London91 · 08/01/2019 12:37

@WhentheRabbitsWentWild exactly it's just common courtesy. You don't smoke where other people are. If I'm waiting at a bus stop then I will stand well away from the stop and out of people's way. When I was in hospital and I was able to make it down for a cigarette when there were smoking shelters I made it to one for a cigarette. It is just really common sense and respect for others.

FixTheBone · 08/01/2019 12:39

I don't get it.

If anybody suggested putting a bar in the hospital grounds to enable alcoholics to continue their self destructive behaviour, there'd be uproar, but smoking it seems is fine.

RomanyRoots · 08/01/2019 12:45

Erm, smokers don't expect a kiosk to sell them, they bring their own.
Wouldn't an alcoholic? in the form of a hip flask, or similar.
They wouldn't expect a bar or off license on the premises.

What a strange comment Fix

looktothewesternsky · 08/01/2019 12:49

@CatnissEverdene maybe not. But you're not the most empathic tool in the box

ImStillHungry · 08/01/2019 13:10

In the hospital i work in, people are always smoking by the no smoking sign, and in one area lots of expectant mothers are smoking right underneath a sign and picture informing them in the dangers of smoking whilst pregnant. I just dont understand why they do it, or why they think other people want to breath in/smell of their smoke.
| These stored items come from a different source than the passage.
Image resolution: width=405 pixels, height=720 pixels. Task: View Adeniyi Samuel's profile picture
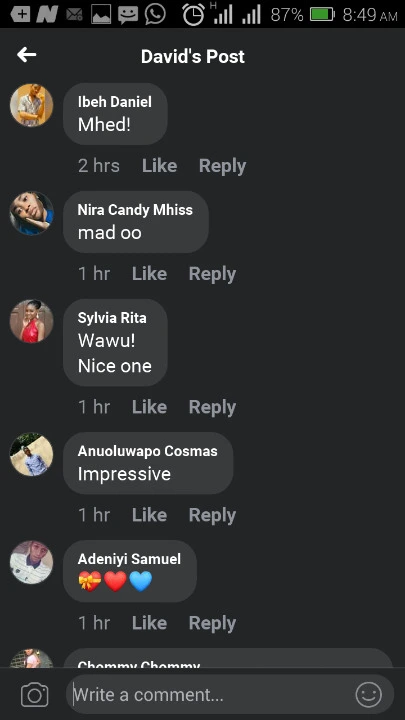[x=31, y=562]
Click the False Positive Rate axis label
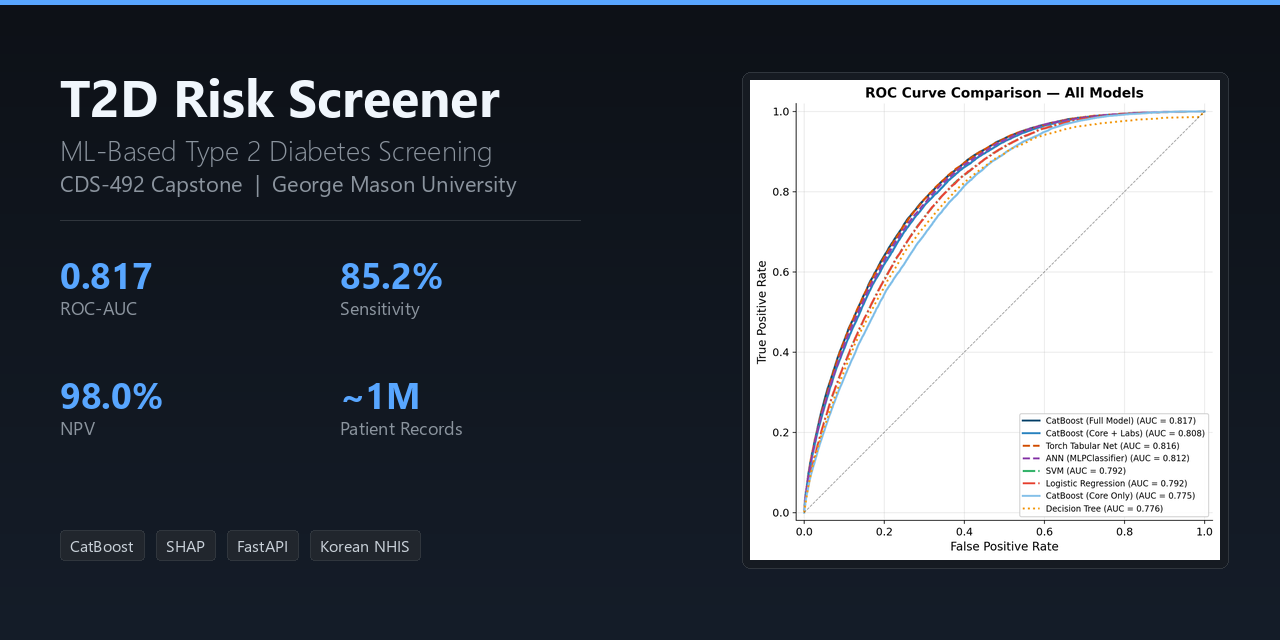This screenshot has height=640, width=1280. point(1004,547)
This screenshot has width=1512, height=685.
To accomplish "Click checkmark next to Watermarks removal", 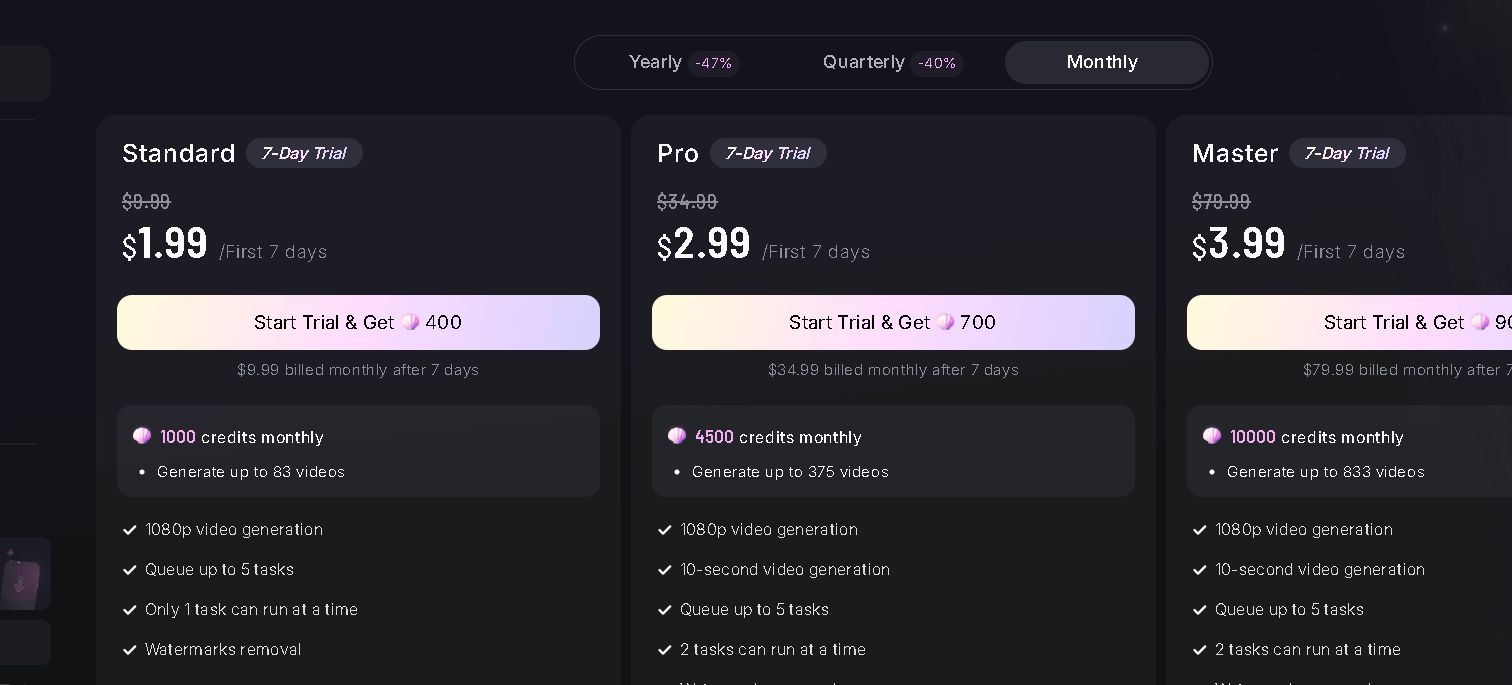I will [130, 650].
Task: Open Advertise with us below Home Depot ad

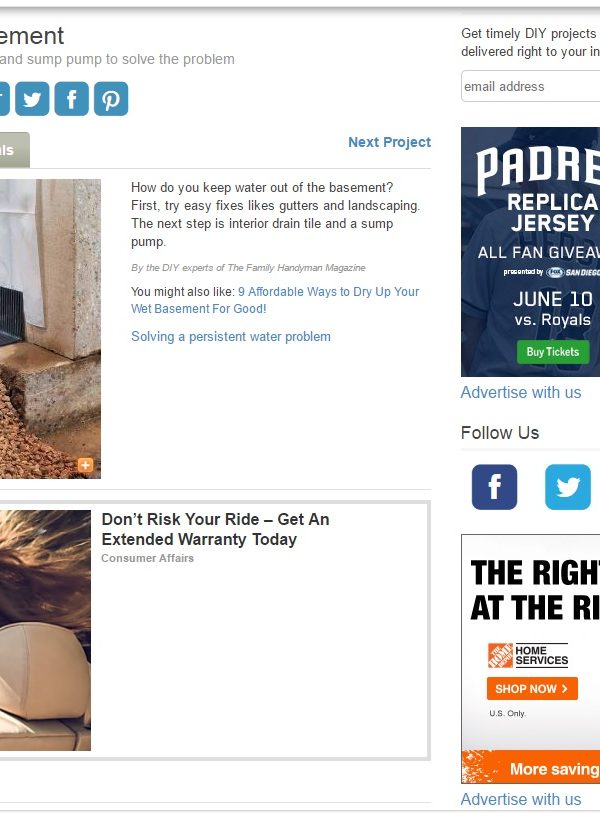Action: [521, 799]
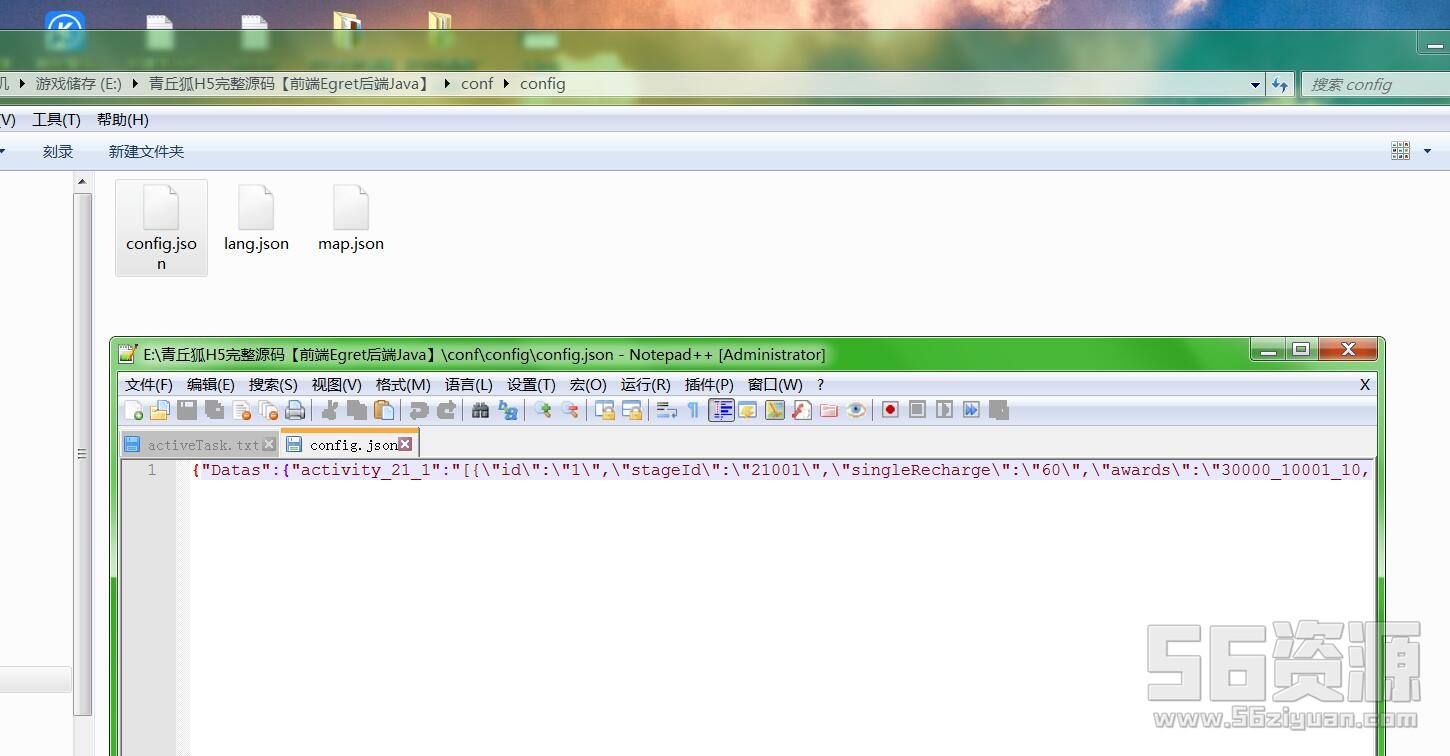Click the Find and Replace icon
Viewport: 1450px width, 756px height.
pos(508,410)
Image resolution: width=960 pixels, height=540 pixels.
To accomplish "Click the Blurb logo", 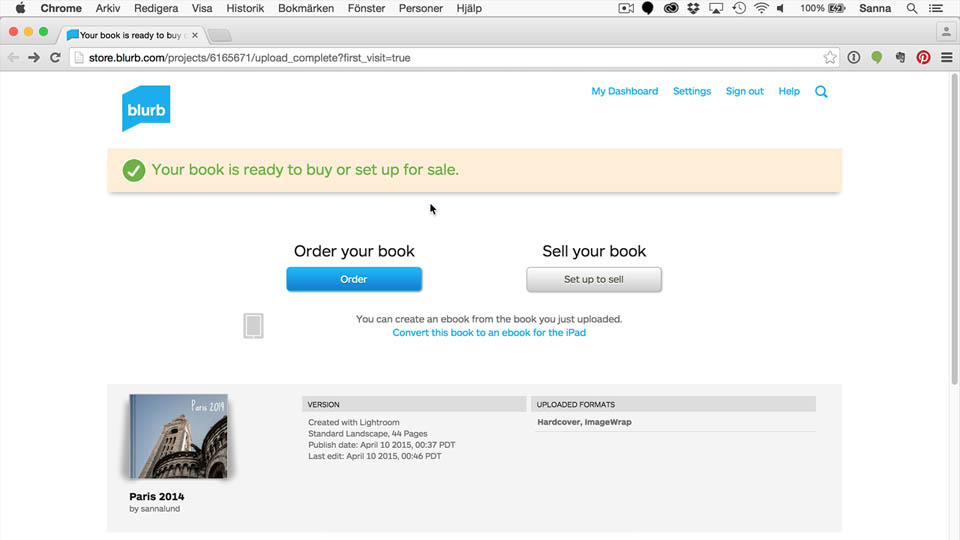I will tap(146, 108).
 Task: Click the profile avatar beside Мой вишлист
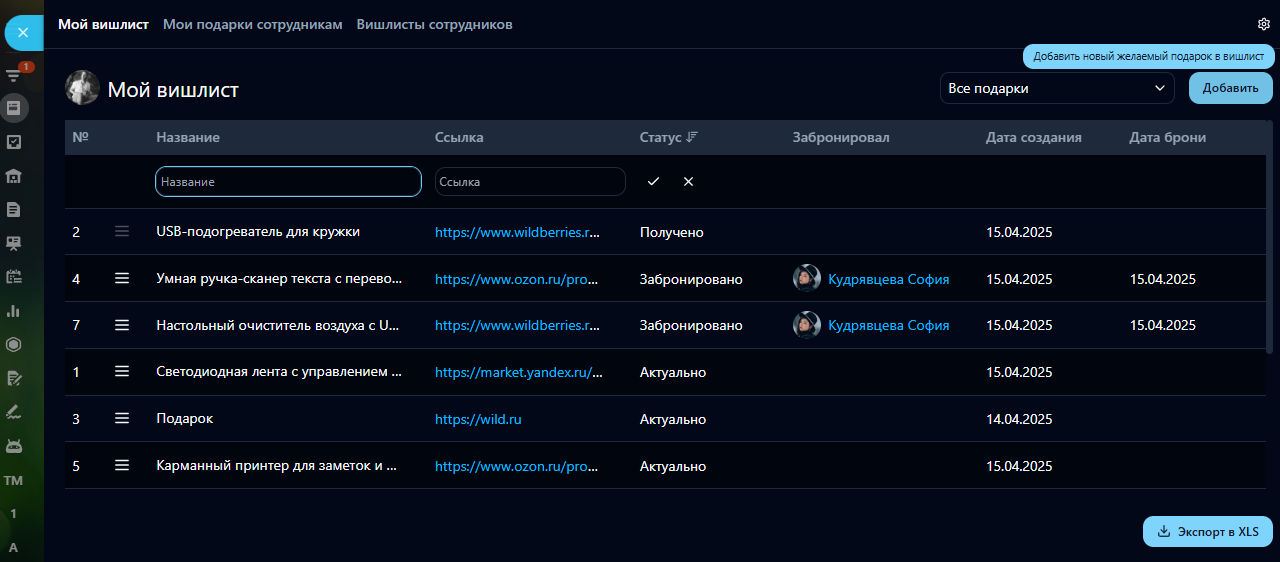(x=82, y=88)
my2bundles · 08/01/2019 14:14

My ds has regular hospital appointments including all day stays. The last thing he needs is to breath in the smoke that circulates around the entrances. To the poster who says she only smokes when her child in in hospital, I understand only to well how stressful this is but dies that really mean my child and others have to suffer as a sequence?

sashh · 08/01/2019 14:40

The problem with providing smoking shelters in hospital grounds is that it normalises smoking and makes it appear that the NHS is okay with it.

Maybe charge for the shelter and fine for anyone smoking elsewhere?